INPUT RECORDS:

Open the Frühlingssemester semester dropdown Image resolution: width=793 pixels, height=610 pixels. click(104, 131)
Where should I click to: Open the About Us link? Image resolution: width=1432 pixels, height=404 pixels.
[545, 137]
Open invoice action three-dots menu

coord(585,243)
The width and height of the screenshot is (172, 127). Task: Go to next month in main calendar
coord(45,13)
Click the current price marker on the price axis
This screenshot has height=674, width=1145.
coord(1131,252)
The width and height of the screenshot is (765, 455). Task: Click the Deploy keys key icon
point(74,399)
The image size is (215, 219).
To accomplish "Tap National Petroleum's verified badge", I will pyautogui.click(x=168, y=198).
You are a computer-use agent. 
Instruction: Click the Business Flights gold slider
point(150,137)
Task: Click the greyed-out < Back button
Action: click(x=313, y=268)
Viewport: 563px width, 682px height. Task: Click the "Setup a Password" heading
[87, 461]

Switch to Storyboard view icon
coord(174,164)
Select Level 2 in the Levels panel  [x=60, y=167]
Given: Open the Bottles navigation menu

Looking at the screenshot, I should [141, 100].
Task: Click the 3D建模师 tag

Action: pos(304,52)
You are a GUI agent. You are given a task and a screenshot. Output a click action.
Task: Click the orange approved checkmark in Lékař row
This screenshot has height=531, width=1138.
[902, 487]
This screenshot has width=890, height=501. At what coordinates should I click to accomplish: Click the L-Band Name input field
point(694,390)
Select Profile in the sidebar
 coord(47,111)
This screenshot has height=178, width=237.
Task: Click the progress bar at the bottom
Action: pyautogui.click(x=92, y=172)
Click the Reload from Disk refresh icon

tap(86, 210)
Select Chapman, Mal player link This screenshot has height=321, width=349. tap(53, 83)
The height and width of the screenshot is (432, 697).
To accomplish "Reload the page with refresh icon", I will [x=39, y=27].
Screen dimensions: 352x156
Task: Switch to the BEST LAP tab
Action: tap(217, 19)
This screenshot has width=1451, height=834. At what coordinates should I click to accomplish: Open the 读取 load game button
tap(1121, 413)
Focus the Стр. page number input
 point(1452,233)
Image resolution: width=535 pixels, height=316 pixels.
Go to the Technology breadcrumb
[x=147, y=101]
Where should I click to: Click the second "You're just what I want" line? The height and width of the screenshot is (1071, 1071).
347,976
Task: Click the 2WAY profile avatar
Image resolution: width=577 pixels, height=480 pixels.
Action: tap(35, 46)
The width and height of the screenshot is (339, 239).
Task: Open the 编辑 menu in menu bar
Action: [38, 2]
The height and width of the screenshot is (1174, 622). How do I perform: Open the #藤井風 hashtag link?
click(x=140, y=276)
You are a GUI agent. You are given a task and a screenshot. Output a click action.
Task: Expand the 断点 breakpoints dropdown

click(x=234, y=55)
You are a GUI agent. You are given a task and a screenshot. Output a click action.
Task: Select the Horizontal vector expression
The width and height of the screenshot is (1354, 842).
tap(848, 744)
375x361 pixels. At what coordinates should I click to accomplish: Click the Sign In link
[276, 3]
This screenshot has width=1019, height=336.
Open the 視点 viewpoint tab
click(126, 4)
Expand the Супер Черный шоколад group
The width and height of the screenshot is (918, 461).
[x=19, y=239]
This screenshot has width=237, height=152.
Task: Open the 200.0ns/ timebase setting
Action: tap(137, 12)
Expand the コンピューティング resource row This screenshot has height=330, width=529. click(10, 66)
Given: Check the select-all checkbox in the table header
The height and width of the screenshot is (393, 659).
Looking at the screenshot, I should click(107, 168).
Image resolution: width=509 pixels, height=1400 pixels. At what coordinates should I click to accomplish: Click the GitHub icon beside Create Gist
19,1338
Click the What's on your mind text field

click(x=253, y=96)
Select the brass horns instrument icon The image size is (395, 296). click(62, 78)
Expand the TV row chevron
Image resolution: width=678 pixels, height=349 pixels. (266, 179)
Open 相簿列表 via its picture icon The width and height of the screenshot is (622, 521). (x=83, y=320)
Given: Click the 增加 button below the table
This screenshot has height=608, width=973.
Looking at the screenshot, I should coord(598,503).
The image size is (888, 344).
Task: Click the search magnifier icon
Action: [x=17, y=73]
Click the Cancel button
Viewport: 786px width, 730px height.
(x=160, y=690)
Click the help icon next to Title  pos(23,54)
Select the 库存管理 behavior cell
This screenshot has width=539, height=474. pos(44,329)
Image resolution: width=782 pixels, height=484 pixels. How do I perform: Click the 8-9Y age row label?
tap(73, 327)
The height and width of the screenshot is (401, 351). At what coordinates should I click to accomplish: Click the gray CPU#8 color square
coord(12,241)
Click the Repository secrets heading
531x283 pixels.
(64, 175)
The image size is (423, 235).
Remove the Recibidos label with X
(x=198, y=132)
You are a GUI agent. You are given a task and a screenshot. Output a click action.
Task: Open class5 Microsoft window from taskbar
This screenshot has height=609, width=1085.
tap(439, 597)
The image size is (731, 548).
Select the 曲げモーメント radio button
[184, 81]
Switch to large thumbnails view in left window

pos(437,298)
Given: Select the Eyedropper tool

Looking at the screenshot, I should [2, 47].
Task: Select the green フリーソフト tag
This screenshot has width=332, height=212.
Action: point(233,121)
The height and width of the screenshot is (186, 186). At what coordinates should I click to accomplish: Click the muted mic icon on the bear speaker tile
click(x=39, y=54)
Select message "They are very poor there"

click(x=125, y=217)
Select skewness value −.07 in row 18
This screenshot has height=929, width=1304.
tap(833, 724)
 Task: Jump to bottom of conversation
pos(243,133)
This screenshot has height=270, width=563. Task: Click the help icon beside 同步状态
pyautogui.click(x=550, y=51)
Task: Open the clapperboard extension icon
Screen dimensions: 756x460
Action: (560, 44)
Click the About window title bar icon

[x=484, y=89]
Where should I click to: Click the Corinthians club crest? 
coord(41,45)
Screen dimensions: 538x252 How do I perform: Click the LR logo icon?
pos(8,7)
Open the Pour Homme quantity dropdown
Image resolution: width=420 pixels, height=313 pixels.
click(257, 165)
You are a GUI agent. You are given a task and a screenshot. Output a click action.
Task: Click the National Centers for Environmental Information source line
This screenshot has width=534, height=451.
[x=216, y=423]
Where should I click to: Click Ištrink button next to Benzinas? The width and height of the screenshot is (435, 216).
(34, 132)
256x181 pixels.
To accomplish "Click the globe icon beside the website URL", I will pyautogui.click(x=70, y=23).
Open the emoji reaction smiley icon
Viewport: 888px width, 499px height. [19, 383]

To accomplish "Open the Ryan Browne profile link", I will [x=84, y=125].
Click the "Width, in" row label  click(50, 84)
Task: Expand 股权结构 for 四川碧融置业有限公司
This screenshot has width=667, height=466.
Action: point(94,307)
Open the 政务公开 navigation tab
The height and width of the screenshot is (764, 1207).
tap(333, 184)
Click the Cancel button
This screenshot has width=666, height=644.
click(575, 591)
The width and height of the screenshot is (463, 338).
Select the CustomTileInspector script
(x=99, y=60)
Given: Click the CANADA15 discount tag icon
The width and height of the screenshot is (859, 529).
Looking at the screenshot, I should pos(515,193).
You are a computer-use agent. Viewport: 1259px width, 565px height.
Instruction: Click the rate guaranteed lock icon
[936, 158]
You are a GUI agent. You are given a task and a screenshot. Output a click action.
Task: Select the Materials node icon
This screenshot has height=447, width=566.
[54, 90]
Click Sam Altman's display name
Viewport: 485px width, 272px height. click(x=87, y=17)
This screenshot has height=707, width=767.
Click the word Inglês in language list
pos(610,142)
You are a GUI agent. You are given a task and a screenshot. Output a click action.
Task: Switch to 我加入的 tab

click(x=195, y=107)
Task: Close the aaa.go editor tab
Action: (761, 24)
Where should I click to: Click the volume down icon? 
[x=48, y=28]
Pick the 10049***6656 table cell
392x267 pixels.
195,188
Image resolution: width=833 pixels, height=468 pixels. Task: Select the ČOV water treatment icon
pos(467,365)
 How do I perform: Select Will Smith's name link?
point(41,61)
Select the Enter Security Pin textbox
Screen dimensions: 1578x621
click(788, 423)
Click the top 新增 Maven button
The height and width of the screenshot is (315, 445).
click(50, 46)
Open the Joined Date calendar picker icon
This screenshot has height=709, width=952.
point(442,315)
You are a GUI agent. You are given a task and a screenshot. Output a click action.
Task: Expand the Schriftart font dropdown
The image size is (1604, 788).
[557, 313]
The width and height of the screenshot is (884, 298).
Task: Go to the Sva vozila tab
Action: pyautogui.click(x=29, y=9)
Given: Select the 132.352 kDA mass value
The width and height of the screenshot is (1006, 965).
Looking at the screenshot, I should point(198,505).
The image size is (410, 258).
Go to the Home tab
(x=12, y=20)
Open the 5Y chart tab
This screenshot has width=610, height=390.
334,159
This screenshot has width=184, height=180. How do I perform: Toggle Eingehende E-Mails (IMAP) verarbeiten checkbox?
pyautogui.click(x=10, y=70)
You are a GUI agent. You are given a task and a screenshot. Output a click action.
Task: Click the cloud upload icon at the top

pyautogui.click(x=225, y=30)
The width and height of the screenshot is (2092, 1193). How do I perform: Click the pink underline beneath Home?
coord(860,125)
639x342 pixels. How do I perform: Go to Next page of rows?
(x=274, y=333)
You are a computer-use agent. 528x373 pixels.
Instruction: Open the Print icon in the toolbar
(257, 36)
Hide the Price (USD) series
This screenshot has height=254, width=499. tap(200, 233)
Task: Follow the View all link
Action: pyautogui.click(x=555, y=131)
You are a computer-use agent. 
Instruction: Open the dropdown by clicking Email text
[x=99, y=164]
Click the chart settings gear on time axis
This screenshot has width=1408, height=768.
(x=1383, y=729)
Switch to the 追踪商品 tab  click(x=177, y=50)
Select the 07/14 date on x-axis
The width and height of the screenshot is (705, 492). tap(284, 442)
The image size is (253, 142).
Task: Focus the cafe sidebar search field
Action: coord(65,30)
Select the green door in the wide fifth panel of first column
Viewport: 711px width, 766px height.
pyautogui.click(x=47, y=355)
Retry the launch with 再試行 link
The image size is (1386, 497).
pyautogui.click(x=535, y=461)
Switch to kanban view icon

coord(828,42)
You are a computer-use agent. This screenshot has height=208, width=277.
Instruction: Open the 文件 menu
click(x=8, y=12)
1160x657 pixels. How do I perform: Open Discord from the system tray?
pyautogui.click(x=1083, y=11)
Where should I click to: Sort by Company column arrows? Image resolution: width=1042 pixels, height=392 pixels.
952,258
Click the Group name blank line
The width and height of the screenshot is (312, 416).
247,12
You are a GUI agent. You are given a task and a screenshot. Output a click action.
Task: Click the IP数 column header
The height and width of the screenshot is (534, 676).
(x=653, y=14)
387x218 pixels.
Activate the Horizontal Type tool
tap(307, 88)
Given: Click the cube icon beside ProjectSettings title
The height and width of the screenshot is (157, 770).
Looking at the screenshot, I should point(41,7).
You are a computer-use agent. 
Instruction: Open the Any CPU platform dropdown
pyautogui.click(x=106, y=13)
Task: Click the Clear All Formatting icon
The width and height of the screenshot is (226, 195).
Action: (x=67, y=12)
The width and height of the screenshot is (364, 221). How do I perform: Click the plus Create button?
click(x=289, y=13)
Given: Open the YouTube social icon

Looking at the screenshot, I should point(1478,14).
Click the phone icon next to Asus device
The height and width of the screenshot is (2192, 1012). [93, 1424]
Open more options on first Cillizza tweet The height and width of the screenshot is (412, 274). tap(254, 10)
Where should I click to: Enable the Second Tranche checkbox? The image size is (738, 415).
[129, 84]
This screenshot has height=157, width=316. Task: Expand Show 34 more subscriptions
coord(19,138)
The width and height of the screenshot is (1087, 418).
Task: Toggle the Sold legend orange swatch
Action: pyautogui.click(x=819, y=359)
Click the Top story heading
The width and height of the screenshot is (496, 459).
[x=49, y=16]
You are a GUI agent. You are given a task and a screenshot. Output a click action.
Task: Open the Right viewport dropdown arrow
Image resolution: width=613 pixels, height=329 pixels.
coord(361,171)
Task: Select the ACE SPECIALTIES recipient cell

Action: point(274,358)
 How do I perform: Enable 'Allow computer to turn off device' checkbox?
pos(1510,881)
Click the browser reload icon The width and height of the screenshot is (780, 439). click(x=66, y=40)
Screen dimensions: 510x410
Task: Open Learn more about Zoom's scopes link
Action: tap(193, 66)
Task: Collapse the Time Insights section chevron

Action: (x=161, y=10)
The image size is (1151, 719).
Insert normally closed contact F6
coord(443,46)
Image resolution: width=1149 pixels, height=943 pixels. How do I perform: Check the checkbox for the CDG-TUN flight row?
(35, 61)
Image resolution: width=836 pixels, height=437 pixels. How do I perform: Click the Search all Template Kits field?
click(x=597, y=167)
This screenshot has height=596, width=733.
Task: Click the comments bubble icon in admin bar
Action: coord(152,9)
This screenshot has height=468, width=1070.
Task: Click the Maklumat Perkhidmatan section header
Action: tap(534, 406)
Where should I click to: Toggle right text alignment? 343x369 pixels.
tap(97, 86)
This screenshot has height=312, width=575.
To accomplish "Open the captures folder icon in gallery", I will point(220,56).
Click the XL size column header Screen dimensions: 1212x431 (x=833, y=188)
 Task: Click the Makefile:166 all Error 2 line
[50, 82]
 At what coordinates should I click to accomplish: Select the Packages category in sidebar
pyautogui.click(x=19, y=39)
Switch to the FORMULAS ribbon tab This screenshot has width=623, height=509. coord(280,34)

TRY IT: The answer is each line in which the word "value" occurs, copied from the material above.

RESPONSE TO THE TASK:
Select skewness value −.07 in row 18
Given: Select the 132.352 kDA mass value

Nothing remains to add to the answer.